── Entries supplied

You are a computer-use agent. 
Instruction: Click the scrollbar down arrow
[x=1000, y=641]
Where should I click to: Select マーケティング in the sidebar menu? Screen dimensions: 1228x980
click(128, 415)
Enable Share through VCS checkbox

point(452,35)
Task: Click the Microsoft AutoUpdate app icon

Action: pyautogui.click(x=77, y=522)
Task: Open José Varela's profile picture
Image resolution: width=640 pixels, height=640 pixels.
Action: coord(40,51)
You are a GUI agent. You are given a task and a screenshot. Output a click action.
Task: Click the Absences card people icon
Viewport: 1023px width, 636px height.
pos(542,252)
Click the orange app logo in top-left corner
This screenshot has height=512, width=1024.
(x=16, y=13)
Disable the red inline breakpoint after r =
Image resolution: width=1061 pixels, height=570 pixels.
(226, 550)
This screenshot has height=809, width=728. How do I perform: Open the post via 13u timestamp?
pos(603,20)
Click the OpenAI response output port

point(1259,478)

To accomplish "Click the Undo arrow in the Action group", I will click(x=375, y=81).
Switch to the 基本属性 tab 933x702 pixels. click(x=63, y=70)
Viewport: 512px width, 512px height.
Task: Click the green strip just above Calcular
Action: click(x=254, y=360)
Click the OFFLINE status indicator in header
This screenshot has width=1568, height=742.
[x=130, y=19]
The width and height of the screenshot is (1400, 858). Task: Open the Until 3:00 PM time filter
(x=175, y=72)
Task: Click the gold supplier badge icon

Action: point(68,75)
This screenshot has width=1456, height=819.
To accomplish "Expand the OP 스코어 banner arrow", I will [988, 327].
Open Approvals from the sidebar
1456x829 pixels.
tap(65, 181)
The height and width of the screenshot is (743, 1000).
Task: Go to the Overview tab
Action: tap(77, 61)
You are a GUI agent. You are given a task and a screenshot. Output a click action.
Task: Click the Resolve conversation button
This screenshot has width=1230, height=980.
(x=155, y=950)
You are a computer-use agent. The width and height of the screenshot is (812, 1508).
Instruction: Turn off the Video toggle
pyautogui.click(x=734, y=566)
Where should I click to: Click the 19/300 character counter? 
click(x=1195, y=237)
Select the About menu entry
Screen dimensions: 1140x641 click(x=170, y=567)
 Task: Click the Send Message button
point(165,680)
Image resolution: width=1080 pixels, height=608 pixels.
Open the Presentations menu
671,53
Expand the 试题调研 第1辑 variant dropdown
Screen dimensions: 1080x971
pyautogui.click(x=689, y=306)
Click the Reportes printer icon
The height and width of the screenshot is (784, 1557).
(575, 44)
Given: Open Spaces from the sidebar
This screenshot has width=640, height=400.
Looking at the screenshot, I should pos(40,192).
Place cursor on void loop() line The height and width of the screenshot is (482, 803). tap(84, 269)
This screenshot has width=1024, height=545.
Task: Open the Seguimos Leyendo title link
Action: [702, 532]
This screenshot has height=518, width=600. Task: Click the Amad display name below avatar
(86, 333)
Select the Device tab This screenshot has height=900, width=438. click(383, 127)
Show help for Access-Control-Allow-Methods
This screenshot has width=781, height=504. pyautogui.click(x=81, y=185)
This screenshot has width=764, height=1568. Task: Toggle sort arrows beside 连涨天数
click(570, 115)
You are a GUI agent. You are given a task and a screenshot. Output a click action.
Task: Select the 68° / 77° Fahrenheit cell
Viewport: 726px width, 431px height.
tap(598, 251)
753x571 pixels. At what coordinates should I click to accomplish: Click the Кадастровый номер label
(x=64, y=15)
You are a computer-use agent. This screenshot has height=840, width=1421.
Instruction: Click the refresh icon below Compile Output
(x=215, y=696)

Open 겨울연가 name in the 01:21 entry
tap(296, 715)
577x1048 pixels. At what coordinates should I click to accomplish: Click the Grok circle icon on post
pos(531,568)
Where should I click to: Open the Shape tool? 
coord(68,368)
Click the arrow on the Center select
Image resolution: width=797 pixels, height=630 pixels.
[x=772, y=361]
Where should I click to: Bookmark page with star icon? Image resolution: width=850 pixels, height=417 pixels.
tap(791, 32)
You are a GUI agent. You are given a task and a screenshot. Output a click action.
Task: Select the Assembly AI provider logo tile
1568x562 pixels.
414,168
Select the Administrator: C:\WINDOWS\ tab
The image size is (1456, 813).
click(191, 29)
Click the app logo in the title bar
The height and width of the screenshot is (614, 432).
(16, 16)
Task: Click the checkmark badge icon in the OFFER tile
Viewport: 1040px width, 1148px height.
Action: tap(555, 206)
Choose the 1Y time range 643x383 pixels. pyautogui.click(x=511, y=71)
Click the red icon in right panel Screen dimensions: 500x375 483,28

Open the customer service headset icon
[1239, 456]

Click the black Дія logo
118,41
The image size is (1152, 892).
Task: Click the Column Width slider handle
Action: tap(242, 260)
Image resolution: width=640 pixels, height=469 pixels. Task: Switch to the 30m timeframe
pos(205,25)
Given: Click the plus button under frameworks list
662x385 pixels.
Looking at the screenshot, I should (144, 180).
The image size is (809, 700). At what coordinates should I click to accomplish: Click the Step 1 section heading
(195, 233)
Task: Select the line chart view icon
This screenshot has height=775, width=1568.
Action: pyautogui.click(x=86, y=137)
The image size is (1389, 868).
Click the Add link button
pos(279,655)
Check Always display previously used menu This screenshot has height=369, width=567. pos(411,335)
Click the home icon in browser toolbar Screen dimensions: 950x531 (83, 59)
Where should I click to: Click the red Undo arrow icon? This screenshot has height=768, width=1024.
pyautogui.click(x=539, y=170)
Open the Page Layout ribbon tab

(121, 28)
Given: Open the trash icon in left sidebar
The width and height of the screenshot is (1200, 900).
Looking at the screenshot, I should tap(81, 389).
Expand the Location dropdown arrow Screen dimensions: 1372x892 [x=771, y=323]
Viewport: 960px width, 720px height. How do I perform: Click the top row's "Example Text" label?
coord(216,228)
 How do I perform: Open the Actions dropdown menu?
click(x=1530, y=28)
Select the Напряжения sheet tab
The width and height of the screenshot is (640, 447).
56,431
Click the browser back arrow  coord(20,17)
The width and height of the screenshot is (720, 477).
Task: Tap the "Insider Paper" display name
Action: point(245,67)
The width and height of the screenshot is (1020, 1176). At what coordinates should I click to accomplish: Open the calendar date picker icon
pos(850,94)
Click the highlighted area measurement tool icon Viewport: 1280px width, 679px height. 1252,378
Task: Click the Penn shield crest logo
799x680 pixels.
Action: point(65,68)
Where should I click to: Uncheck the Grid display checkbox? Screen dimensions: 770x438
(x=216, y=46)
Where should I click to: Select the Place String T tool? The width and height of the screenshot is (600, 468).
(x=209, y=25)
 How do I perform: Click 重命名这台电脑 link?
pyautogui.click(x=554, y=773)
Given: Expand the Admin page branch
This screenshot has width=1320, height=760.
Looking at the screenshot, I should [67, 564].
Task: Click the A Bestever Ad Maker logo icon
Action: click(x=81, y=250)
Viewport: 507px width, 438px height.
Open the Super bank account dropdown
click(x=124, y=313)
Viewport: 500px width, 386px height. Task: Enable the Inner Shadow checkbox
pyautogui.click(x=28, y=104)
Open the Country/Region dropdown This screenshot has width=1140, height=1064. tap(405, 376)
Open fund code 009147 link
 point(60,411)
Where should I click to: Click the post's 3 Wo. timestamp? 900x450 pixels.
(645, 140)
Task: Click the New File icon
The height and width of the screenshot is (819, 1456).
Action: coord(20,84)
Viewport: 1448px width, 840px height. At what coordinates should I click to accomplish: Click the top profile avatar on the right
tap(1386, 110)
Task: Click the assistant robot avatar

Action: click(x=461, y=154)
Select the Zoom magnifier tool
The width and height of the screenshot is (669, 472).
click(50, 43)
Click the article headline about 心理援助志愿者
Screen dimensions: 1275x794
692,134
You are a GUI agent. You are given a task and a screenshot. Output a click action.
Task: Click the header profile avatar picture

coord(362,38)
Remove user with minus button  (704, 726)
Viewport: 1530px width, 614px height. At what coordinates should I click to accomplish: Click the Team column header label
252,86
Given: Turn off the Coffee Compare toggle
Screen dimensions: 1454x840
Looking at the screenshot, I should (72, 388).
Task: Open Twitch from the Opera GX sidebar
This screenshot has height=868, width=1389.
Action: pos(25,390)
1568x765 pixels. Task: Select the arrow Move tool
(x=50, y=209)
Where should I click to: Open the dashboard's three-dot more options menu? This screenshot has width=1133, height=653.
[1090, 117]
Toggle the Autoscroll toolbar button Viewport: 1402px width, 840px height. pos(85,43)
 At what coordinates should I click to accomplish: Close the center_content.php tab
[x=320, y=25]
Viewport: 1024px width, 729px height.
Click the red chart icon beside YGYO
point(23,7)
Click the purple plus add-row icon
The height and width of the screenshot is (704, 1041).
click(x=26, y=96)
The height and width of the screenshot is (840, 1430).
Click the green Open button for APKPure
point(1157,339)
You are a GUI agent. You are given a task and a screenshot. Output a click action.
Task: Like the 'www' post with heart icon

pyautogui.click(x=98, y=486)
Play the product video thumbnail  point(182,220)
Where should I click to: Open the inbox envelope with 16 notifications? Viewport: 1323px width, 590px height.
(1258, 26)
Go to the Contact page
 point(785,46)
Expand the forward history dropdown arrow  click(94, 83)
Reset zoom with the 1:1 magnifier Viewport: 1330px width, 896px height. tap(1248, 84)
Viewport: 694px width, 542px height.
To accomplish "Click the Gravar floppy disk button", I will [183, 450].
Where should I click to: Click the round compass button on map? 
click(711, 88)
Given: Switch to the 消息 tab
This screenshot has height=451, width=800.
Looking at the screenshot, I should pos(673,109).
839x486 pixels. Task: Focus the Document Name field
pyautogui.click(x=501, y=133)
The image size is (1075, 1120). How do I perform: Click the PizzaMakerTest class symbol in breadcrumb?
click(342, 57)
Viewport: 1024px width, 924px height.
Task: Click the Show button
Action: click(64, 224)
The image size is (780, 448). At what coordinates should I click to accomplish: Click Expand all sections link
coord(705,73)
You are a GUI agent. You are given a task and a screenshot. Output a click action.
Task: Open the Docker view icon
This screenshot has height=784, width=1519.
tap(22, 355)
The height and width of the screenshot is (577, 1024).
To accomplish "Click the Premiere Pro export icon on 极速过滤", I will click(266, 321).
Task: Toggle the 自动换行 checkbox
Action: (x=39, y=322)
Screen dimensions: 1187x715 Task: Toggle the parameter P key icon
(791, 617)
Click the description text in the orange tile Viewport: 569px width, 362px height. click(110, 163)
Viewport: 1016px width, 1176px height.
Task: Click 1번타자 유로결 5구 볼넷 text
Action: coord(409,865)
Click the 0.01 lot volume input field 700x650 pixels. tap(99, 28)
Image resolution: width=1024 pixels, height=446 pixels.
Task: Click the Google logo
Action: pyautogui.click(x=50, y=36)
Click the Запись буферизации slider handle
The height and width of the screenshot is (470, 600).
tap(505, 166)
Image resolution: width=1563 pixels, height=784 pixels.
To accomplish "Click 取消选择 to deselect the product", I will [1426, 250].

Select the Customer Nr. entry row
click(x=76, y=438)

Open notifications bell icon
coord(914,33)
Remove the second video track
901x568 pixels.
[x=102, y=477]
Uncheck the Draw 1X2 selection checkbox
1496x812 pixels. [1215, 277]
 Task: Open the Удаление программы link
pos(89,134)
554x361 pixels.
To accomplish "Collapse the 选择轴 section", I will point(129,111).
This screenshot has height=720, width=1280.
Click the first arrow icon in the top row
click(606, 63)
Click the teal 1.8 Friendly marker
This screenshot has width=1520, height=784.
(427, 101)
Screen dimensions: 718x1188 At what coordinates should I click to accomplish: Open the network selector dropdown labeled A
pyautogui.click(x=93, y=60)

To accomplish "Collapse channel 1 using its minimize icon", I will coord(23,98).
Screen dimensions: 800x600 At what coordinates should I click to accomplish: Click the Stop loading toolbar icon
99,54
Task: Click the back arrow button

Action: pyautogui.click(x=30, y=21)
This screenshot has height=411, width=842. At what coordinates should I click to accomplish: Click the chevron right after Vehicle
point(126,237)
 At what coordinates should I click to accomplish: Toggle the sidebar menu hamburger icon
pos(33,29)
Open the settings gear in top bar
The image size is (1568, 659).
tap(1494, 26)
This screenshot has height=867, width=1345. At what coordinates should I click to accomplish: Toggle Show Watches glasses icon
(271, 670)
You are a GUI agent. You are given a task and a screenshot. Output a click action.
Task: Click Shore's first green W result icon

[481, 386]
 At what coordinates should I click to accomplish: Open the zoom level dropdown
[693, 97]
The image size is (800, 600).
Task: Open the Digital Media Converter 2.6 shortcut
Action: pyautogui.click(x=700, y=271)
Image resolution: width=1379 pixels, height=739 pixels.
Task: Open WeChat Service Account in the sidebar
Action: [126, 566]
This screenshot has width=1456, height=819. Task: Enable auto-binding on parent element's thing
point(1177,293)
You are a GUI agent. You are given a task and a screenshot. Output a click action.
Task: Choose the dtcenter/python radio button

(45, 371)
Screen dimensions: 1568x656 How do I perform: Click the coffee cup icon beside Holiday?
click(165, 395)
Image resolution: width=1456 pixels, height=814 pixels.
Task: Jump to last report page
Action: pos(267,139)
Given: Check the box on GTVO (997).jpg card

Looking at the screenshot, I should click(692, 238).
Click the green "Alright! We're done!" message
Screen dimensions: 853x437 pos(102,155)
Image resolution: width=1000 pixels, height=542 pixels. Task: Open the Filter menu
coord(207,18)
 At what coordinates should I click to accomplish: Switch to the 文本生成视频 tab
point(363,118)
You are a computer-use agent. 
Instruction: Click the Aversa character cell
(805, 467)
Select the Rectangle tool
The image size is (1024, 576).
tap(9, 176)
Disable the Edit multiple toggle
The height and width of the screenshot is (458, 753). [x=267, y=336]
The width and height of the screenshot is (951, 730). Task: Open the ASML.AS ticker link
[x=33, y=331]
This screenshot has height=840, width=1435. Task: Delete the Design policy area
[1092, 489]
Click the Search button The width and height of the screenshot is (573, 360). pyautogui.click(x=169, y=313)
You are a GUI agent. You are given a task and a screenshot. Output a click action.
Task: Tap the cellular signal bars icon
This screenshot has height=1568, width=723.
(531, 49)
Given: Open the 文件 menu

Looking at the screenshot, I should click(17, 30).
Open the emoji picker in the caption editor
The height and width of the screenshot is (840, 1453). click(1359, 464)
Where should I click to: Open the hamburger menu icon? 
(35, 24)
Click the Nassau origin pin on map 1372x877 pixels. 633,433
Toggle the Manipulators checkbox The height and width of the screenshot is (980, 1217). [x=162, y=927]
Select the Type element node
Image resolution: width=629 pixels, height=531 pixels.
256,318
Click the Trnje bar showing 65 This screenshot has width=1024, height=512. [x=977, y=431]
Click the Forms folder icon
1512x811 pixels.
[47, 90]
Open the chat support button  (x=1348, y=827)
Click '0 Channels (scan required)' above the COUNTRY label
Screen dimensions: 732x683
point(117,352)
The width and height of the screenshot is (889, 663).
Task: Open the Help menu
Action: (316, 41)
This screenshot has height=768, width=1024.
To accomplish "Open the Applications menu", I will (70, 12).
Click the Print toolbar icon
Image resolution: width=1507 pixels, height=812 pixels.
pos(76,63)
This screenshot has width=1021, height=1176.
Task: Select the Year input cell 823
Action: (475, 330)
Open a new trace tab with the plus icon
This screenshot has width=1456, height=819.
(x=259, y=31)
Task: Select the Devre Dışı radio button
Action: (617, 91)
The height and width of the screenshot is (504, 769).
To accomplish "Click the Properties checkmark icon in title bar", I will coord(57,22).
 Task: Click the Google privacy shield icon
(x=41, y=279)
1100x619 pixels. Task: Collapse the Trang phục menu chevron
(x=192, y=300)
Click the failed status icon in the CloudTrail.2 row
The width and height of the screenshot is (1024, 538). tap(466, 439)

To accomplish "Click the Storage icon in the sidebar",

────

[Aim] Copy everything from the start of the records down to the line containing "Action: pyautogui.click(x=77, y=522)", substituting "scroll bar" for "scrollbar" and leaving the rest unchanged.

[Exercise answer]
You are a computer-use agent. 
Instruction: Click the scroll bar down arrow
[x=1000, y=641]
Where should I click to: Select マーケティング in the sidebar menu? Screen dimensions: 1228x980
click(128, 415)
Enable Share through VCS checkbox

point(452,35)
Task: Click the Microsoft AutoUpdate app icon

Action: pyautogui.click(x=77, y=522)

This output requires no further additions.